25:00 Don provides perspective on the goal of CMMI to have every Medicare beneficiary in an accountable care relationship by 2030.
26:00 “Let’s bring value to Medicare Advantage. Only 14-15% of MA is truly capitated to physician groups downstream. True prospective, population-based payment in MA is really a rarity.”
28:00 “Traditional Medicare is critically screwed up since it is so predominantly based on fee-for-service. ACO REACH is the gold standard of what we want.”
29:45 Are we moving too slow in the transformation of American healthcare?
30:30 PCPs are underpaid and underappreciated a very long time because of money, and this has been a huge mistake in our system.
31:30 PCPs can’t effectuate long-term changes in patient health status that amounts to savings at the system-level, with short-term capitation contracts.
32:30 Don shares his perspective on the underpayment of primary care and why fixing this is the lever to transform the American healthcare system.
33:45 “The best primary care groups in the country (e.g. Kaiser Permanente, WellMed, ChenMed) are not getting 1/3rd of what specialists are earning.”
34:45 Don speaks about the need for multi-payer alignment to reach a critical mass of primary care capitation in the marketplace.
37:00 Estimated PE deal values for healthcare services doubled from 2016 to 2021, going up to $77.5B. Within primary care specifically, in the last ten years, total deals have increased from $15M to $15B!
37:45 One in five physician transactions involved primary care practices—a signal that investors are banking on profits to be made in the shift to value-based care models.
39:00 Balancing PE investor exit expectations and the creation of the right incentives – with needed marketplace regulations — to create socially good primary care investments.
41:30 The employer-sponsored health insurance marketplace covers 157 million Americans and is dysfunctional and ineffective in producing value in health.
42:15 Dr. Ezekiel Emmanuel advocating for the government to work with self-funded employers and insurance carriers to bring about universal change.
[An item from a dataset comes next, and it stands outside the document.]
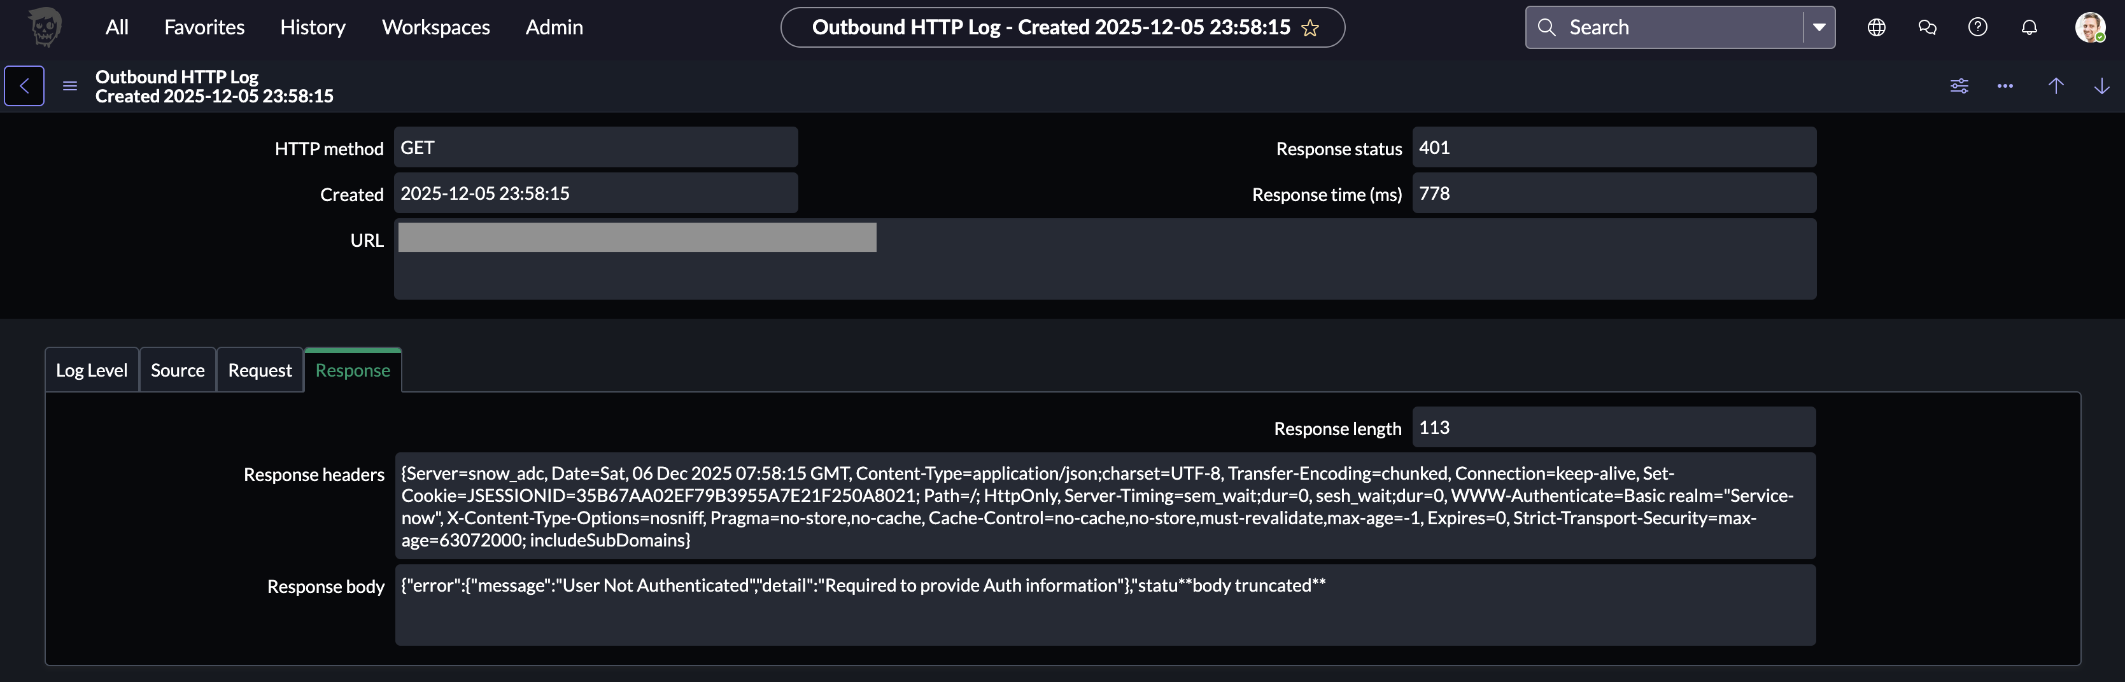Open the globe language selector icon

click(x=1877, y=27)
43:00 “Self-insured employers of Americans are really grabbing the reins and helping drive the transformation that is necessary.”
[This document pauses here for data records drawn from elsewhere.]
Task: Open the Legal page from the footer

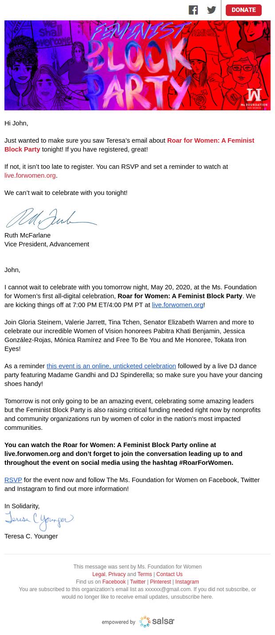Action: pos(98,574)
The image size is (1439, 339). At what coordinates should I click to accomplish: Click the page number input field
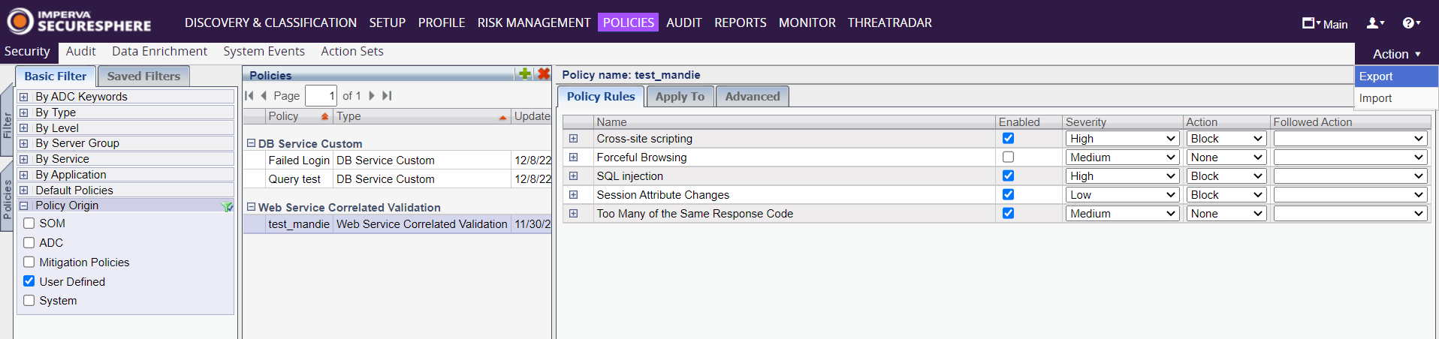pyautogui.click(x=321, y=95)
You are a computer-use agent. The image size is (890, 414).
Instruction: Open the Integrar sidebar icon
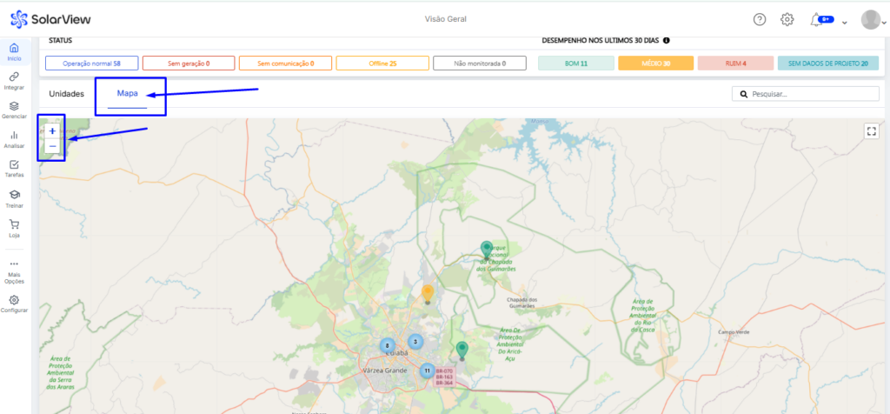tap(14, 81)
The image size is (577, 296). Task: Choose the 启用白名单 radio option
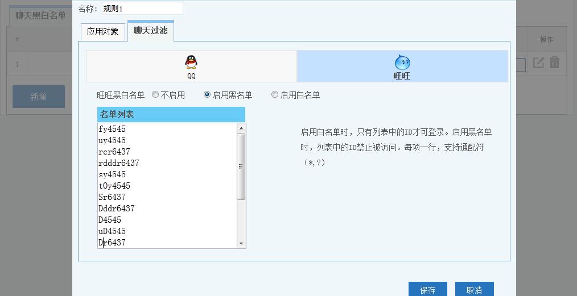pyautogui.click(x=275, y=95)
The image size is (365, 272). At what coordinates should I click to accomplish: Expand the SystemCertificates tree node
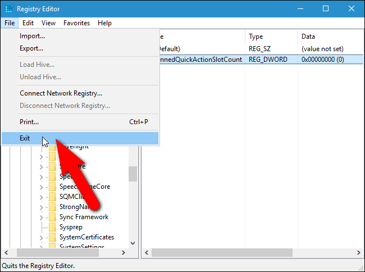click(x=41, y=238)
44:00 Employers blaming ASOs and fully-insured health plans for not controlling the costs of healthcare.
45:30 The challenges of moving geographically dispersed employees into an evolved primary care model.
46:00 The cultural hierarchy in medicine where PCPs are at the very bottom of the caste system – how does this contribute to PCP burnout?
47:30 “Fee-for-service models are much worse for physician burnout than prospectively paid, population-based models.”
49:00 The work of Barbara Starfield showing that primary care helps prevent illness and death, where increased supply is associated with better population health and more equitable outcomes.
50:30 The business case for increased funding of primary care and the need to address Social Determinants of Health (comparisons to European investments in social services)
52:30 Marrying medical care with social care – the solution to a more effective and equitable healthcare system!